### Extrait de page
Entre les points cardinaux du Nord
et de l’Est, il a levé son athamé et a tracé un portail imaginaire, une
porte par laquelle Christine, une non-initiée, pourra entrer. Il consacra le
cercle une fois encore avec les éléments, Terre, Eau, Air et Feu. Puis
Christine a été invitée à entrer dans le cercle. Elle fut saluée à la porte
« avec parfait amour et parfaite confiance » avec un baiser sur les lèvres.
Christine étant maintenant à l’intérieur du cercle, Alex a re-tracé le
cercle et scellé le portail. Christine, terrifiée, s’est rapprochée du feu.
Alex est allé à l’Est du cercle et a tracé le pentagramme d’invocation de
Terre, là où se tenait Dorsi.
Je Vous convoque, vous éveille et
Vous appelle pour observer mes rites et garder le cercle.
Il s’est rendu au portail Sud. « Je
Vous convoque ...» Pareil à l’Ouest. Mais quand il est arrivé au portail
Nord, il y a eu un problème. Maxine, qui avait été choisie par Alex pour
tenir le rôle exalté de Borée et sa Reine, avait mangé plus que de raison
après qu’Alex ai passé une semaine à purifier en secret son aura. Il a été
pris d’un accès de colère, comme on sait que ça lui arrive lorsqu’il
pratique dans un cercle avec des incompétents. Il a hurlé à ses oreilles. Il
agitait son athamé devant elle en commandant aux éléments impurs qui étaient
en elle de retourner d’où ils venaient. Il a envoyé un rayon purificatoire
sur elle et le portail Nord a été assuré.
Mabel semblait pétrifiée. Jocelyn gloussait.
######
## Consignes de l'exercice
(a) Recopiez fidèlement le passage de l'extrait de page situé entre « Entre les points » et « garder le cercle. », ces deux bornes incluses.
(b) Répondez brièvement aux points suivants à l'aide de l'extrait de page :
(i) Avec quel objet Alex trace-t-il le portail imaginaire entre le Nord et l'Est ?
(ii) Qui se tenait à l'Est du cercle, là où Alex trace le pentagramme d'invocation de Terre ?
(iii) Quel rôle Alex avait-il choisi de confier à Maxine ?
Le matériel qui suit n'est pas nécessaire à la réalisation de l'exercice.
### Données sources
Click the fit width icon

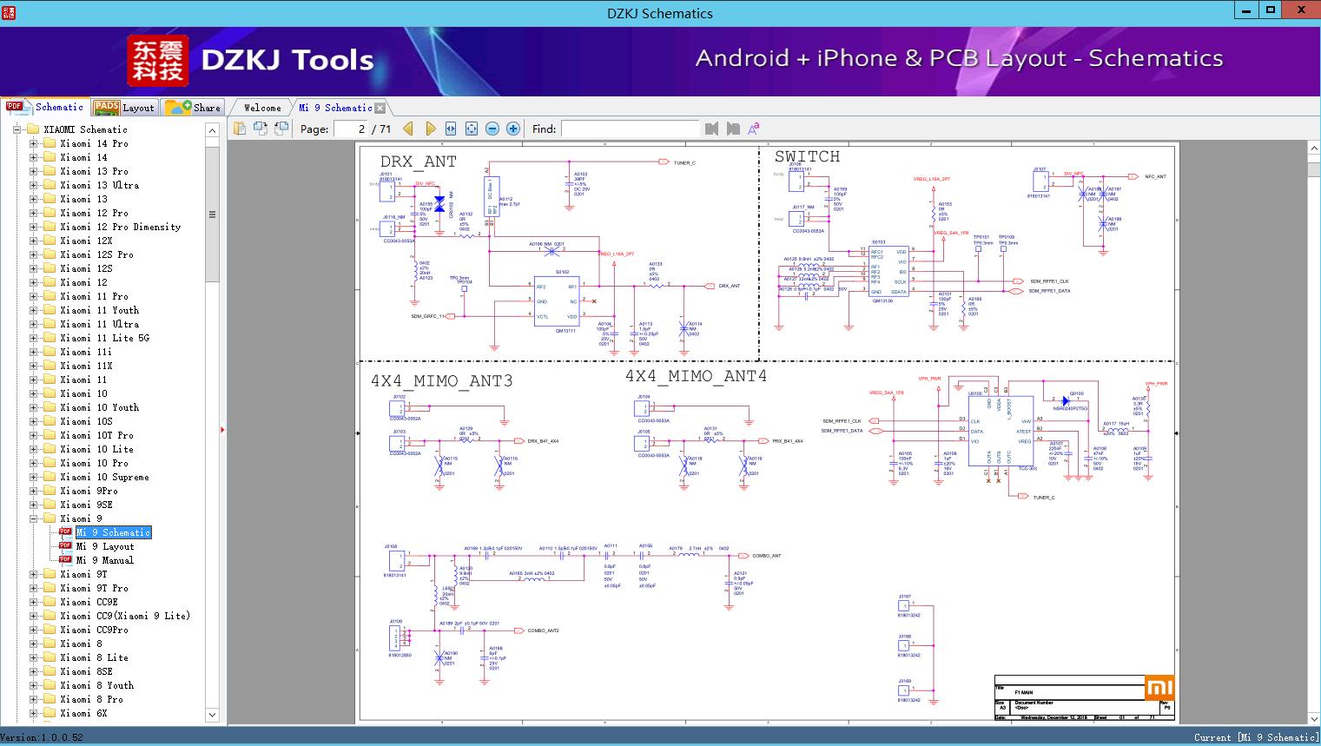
######
## Corrigé des exercices
(a)
Entre les points cardinaux du Nord
et de l’Est, il a levé son athamé et a tracé un portail imaginaire, une
porte par laquelle Christine, une non-initiée, pourra entrer. Il consacra le
cercle une fois encore avec les éléments, Terre, Eau, Air et Feu. Puis
Christine a été invitée à entrer dans le cercle. Elle fut saluée à la porte
« avec parfait amour et parfaite confiance » avec un baiser sur les lèvres.
Christine étant maintenant à l’intérieur du cercle, Alex a re-tracé le
cercle et scellé le portail. Christine, terrifiée, s’est rapprochée du feu.
Alex est allé à l’Est du cercle et a tracé le pentagramme d’invocation de
Terre, là où se tenait Dorsi.
Je Vous convoque, vous éveille et
Vous appelle pour observer mes rites et garder le cercle.

(b)
(i) Son athamé.
(ii) Dorsi.
(iii) Le rôle exalté de Borée et sa Reine.